(Records in a dataset)
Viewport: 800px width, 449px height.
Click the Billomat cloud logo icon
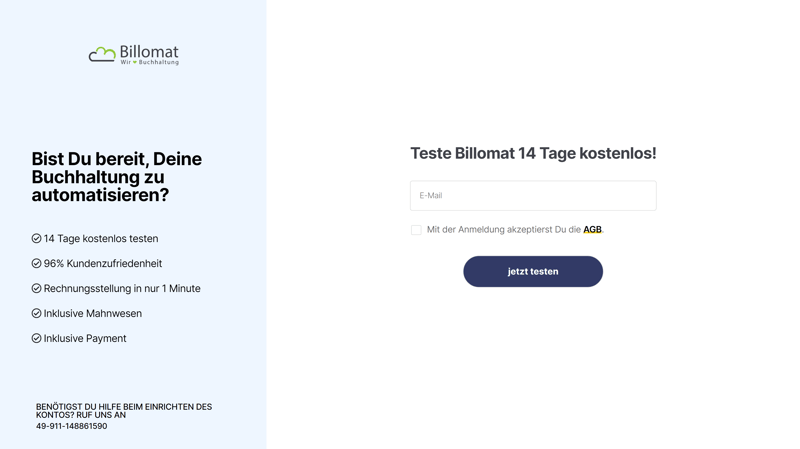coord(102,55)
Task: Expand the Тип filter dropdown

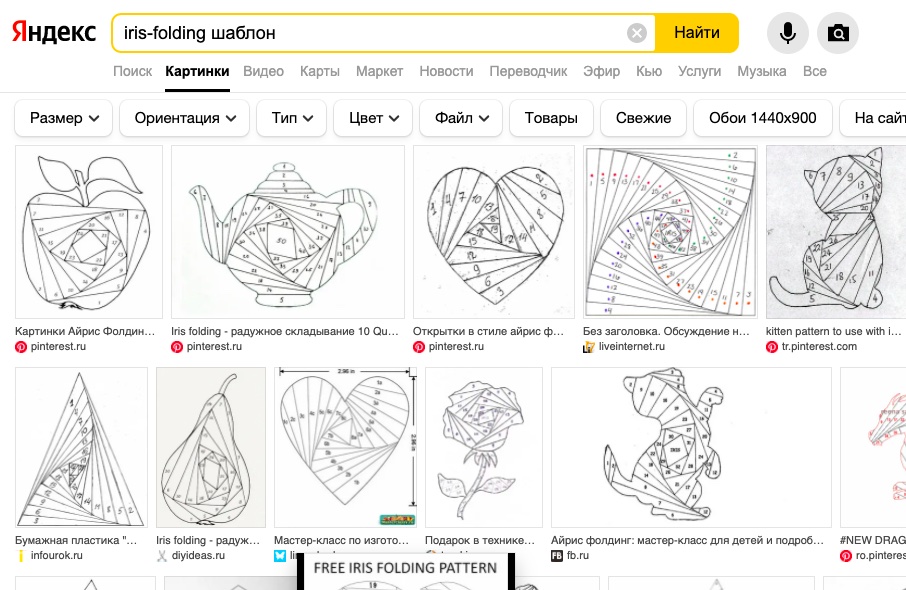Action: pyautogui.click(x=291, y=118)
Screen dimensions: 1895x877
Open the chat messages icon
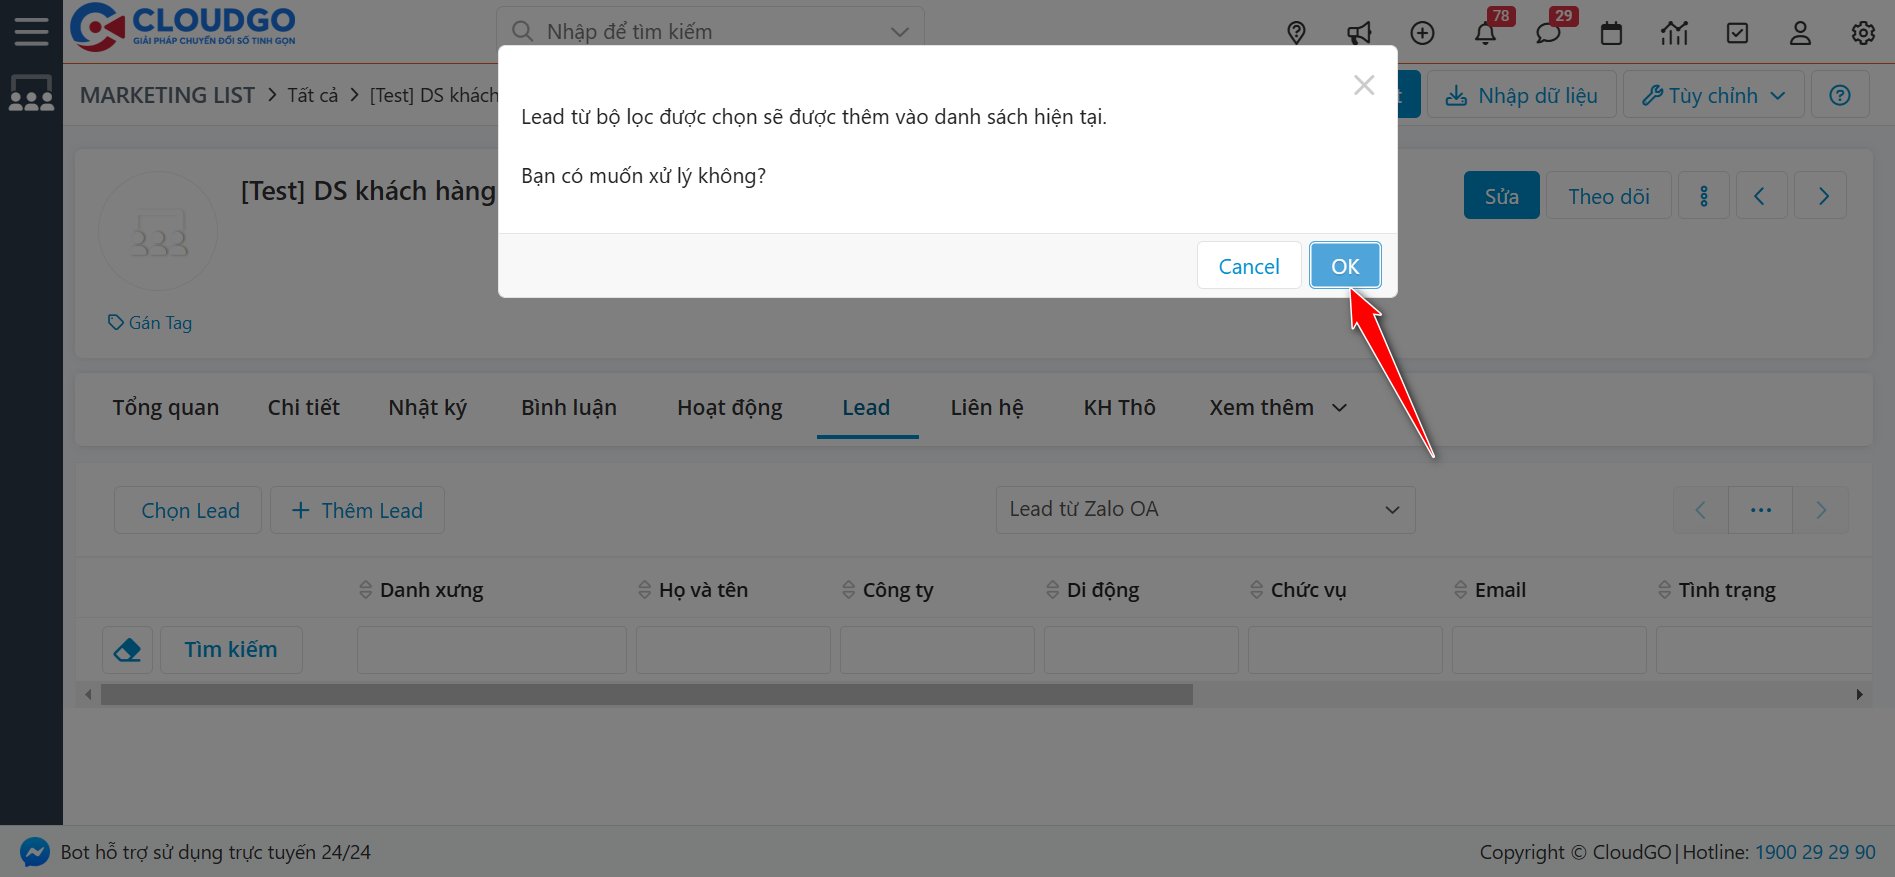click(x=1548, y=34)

--

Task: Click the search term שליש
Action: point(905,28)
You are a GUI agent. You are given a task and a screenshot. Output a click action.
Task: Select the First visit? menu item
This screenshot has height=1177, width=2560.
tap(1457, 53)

> [Your task]: Please swap "icon" for "button" throughout the records, beginning at the line that has "Viewport: 800px width, 449px height." and stopping after the line that has "click(x=1548, y=34)", and give those lines again with nothing else changed. Leave the pictures out of your answer.

> [Result of this task]:
Viewport: 800px width, 449px height.
Click the Billomat cloud logo button
coord(102,55)
Task: Expand the Тип filter dropdown

Action: pyautogui.click(x=291, y=118)
Screen dimensions: 1895x877
Open the chat messages button
click(x=1548, y=34)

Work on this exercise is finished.